In everything they do, their overriding goal is to remove Donald Trump from
office. And that's exactly what they're trying to do now. That's what these
riots are about.
The most privileged in our society are using the most desperate in our
society to seize power from everyone else. Got that? That's the nub of it:
the most privileged are using the most desperate to seize power from the
rest of us. They are not seeking racial justice. If they were seeking
racial justice, they wouldn't be denouncing their fellow Americans for
their race - which they are. It has nothing to do with it. What they are
seeking is total control of the country. And it goes without saying that
none of this has anything to do with George Floyd. Shame on those who
pretended that it did. Those who fell for the lie, and those who knew
better but played along because they are cowards."

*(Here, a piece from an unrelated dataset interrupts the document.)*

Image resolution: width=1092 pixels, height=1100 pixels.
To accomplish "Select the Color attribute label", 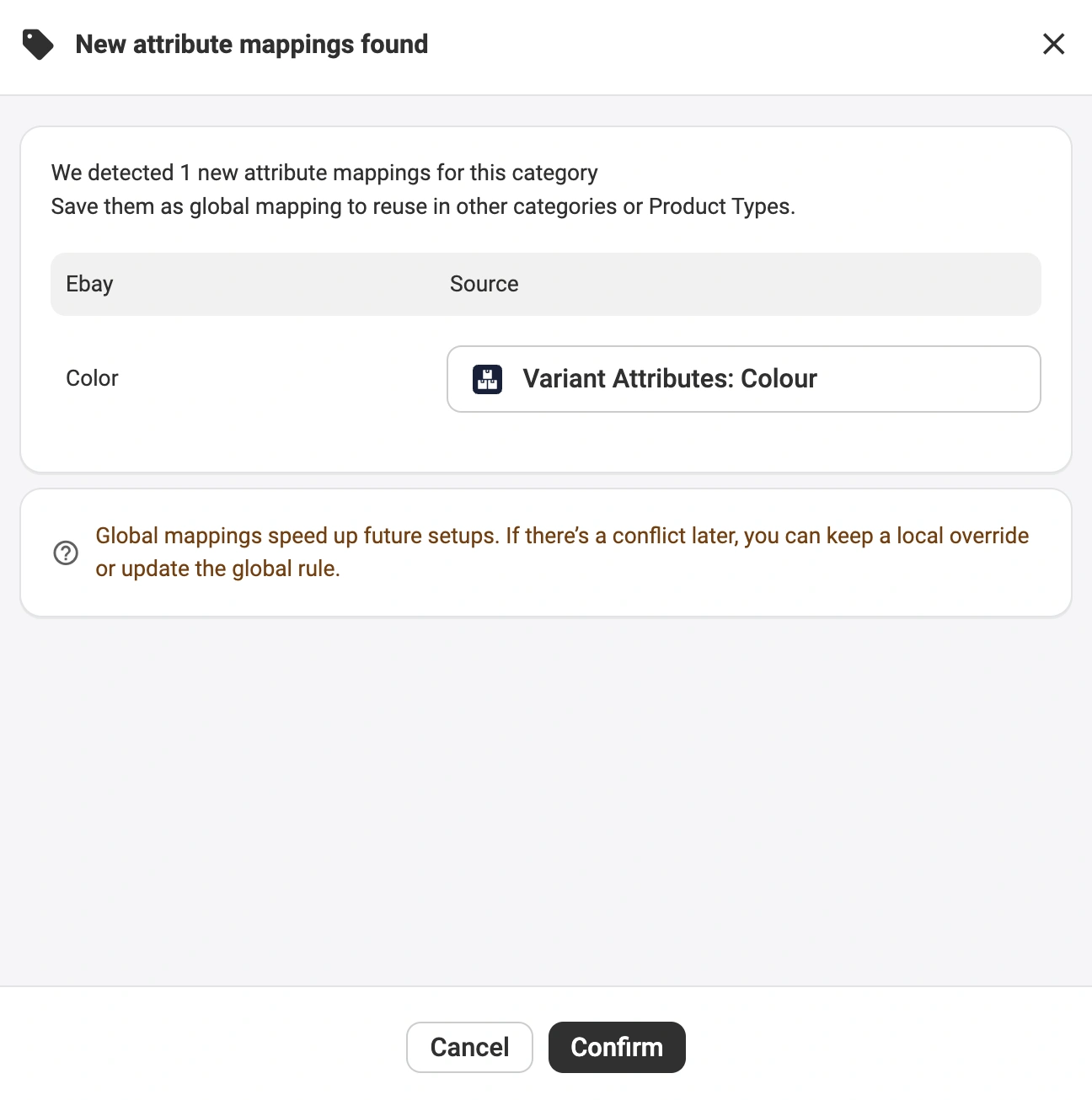I will pos(93,378).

Souce: Tucker Carlson, "Liberal activists now want to 'defund the police'"
(P.S. My own personal utopia would be to synthesize the very best ideas of
the left with the very best of the right, but alas, that is by definition a
dream, by definition "no place.")
Thanks in advance for any thoughts (and yes, this thread is
America-centric, starting from post #1 about the great city of Minneapolis
-- sorry to those understandably not interested).
Anthony
On Fri, Jun 5, 2020 at 5:27 AM Anthony Barra <anthonymbarra@gmail.com>
wrote:
> Thank you, I'll take a look. Sounds similar to dialectics, little I know
> of both.
>
>
>
>
>
> On Thursday, June 4, 2020, Richard Beach <rbeach@umn.edu> wrote:
>
>> Anthony, the concept of “expansive learning” posits that objects/motive
>> in activity are ideally always open to change/transformation—that they are
>> never fixed given that as participants encounter new
>> contradictions/challenges, they “learn to”/formulate new objects/motives.

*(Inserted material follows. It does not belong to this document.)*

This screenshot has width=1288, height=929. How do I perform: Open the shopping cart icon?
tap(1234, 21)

>> This requires learners to be open to exploring optional actions/tools/norms
>> as they redefine/revise their ever expanding objects/motives.
>>
>> Coping with decades-long racist practices in Minneapolis, requires
>> “expansive learning” to continually experiment with new objects/motives
>> given that some of the tools/practices attempted in the past haven’t
>> necessarily worked, although attempts were made to do so, only to be
>> blocked by a timid political leadership
>> <https://urldefense.com/v3/__https://www.startribune.com/in-2008-we-had-a-reform-plan-for-the-mpd-it-got-derailed-by-politics/570998162/__;!!Mih3wA!SLGpQj8PmApHqKlEeH3z-ohB8R76qeqnpglVMrj9N2HOiJRn_QxL9FXpHMmS9eXEdK2Cgg$>
>> .
>>
>> For more on expansive learning theory, see attached reports:
>> Engeström,Y., & Sannino, A. (2010). Studies of expansive learning:
>> Foundations, findings and future challenges. *Educational Research
>> Review, 5*, 1–24.
>> Sannino, A., Engeström, Y., & Lemos, M. (2016). Formative interventions
>> for expansivelearning and transformative agency. *Journal of the
>> Learning Sciences, 25*(4), 599-633.